Why do patients with diffuse large B-cell lymphoma (DLBCL) — the most common form of non-Hodgkin's lymphoma — have such a variable response to chemotherapy? Eric Davis and colleagues now provide a rational basis for developing new types of therapies for the poor responders.

Microarray studies indicate that there are two types of DLBCL, one resembling resting, germinal-centre B cells (GC-DLBCL), the other, which responds poorly to standard chemotherapy, with characteristics of activated B cells (ABC-DLBCL). Analysis of these published results revealed that several genes in the NF-κB pathway are highly expressed in ABC-DLBCL, but not in GC-DLBCL. The same was true of cell lines derived from the two DLBCL types, and band-shift assays showed that high levels of NF-κB capable of binding its target sequences were present in ABC-DLBCL lines, but not in GC-DLBCL lines.

NF-κB is activated by degradation of its inhibitory subunit, IκB. The signal that sends IκB for destruction is phosphorylation by IκB kinase (IKK). Is this pathway operative in ABC-DLBCL? In vitro kinase asays revealed that IKK from ABC-DLBCL cell lines, but not from GC-DLBCL cell lines, was constitutively active and, when protein synthesis was blocked, levels of IκB in ABC-DLBCL cells plummeted, whereas IκB in GC-DLBCL cells was much more stable. So NF-κB seems to be activated in ABC-DLBCL cells through the classical IKK pathway.
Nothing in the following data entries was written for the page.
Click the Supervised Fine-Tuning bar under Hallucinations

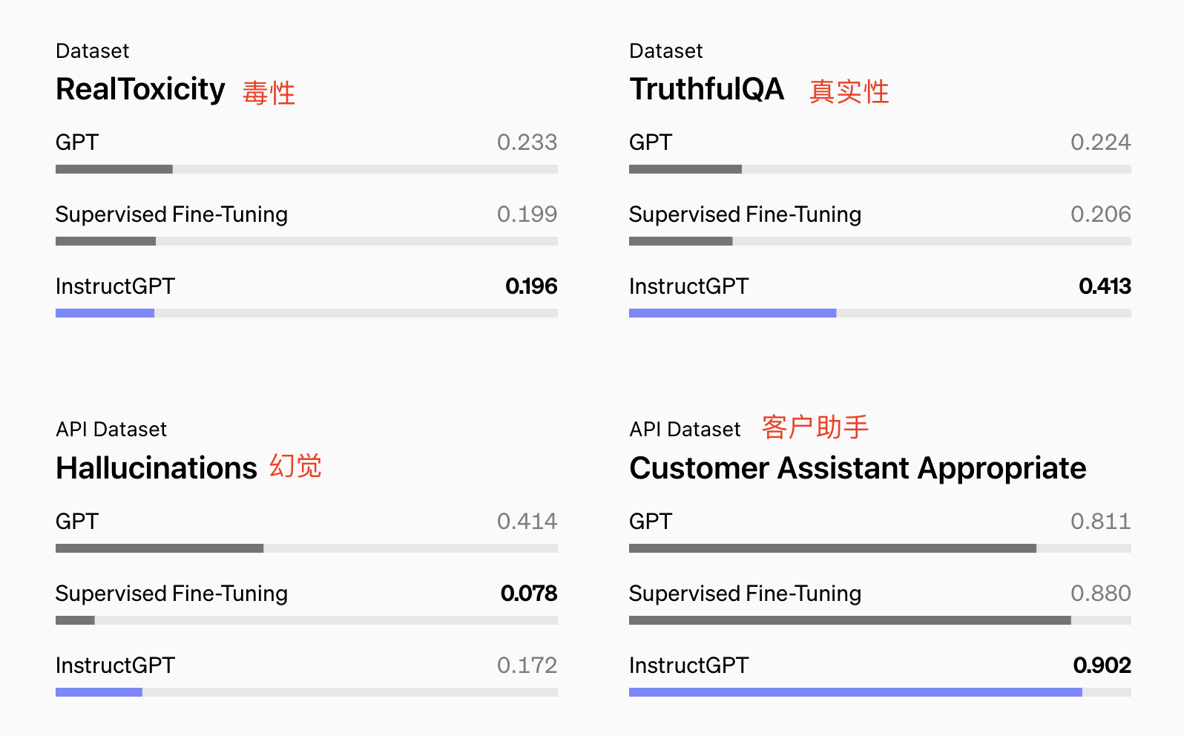pyautogui.click(x=75, y=620)
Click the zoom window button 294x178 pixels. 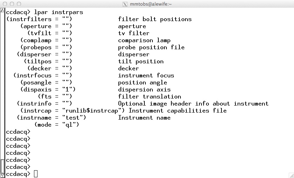click(19, 4)
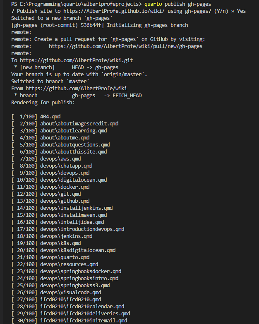The height and width of the screenshot is (324, 259).
Task: Click the quarto command word in prompt
Action: click(153, 4)
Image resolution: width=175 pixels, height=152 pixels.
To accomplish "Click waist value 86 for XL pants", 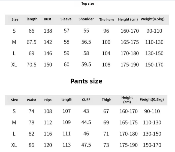I will tap(31, 145).
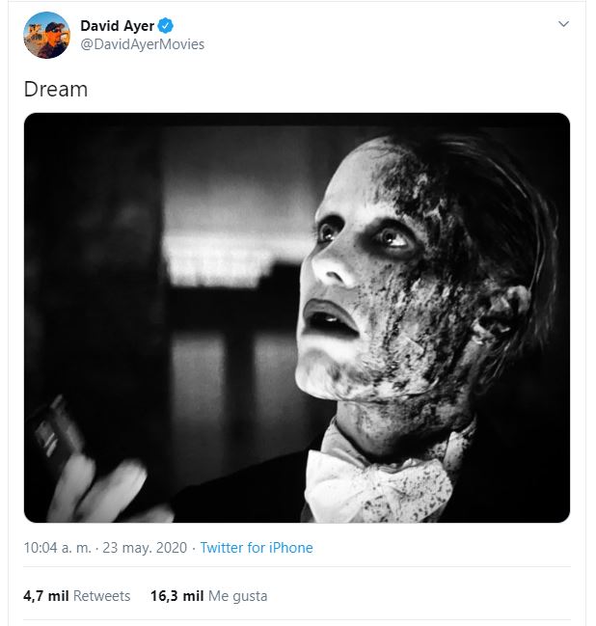
Task: Open the black-and-white tweet photo
Action: (296, 317)
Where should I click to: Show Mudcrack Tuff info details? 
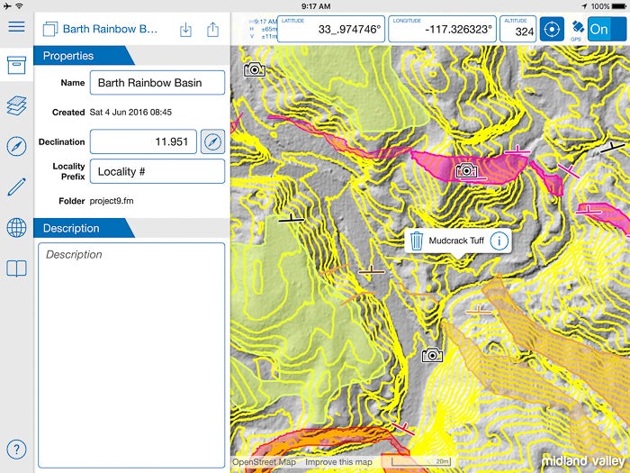pos(500,241)
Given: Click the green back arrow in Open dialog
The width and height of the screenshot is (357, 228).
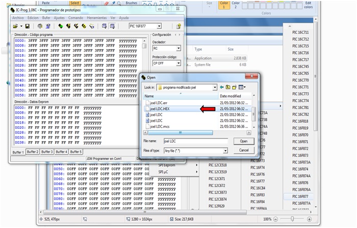Looking at the screenshot, I should [222, 87].
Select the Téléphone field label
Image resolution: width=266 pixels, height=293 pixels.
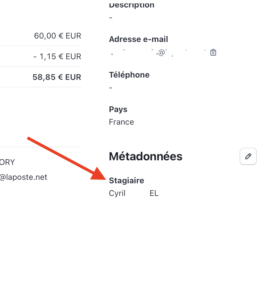pos(129,75)
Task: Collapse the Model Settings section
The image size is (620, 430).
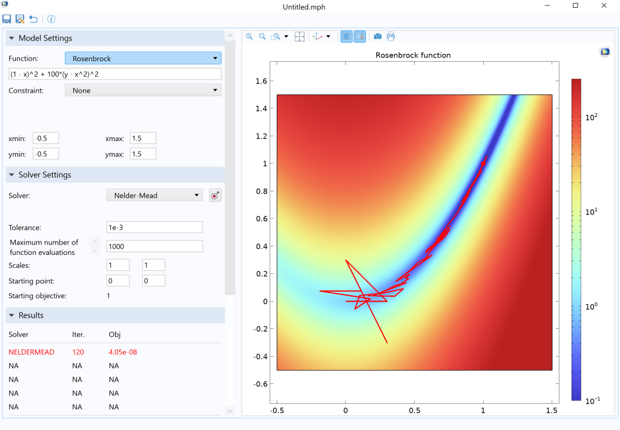Action: (x=11, y=38)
The authors then tried to block NF-κB signalling by introducing a 'super-repressor' mutant of IαB that cannot be phosphorylated by IKK. The super-repressor was toxic to ABC-DLBCL cells but had no effect on the survival of GC-DLBCL cells. So, ABC-DLBCL cells seem to rely on their constitutively active NF-κB signalling pathway for survival. Likewise, a dominant-negative mutant of IKKβ was also selectively toxic to ABC-DLBCL cells.

This mechanistic difference between the two types of DLBCL not only indicates why ABC-DLBCL might be more resistant to chemotherapy than the GC type, but also suggests a means of tackling that resistance. Drugs that block the NF-κB pathway are already in clinical trials, so it should not be long before these observations are put to the most important test of all — in DLBCL patients.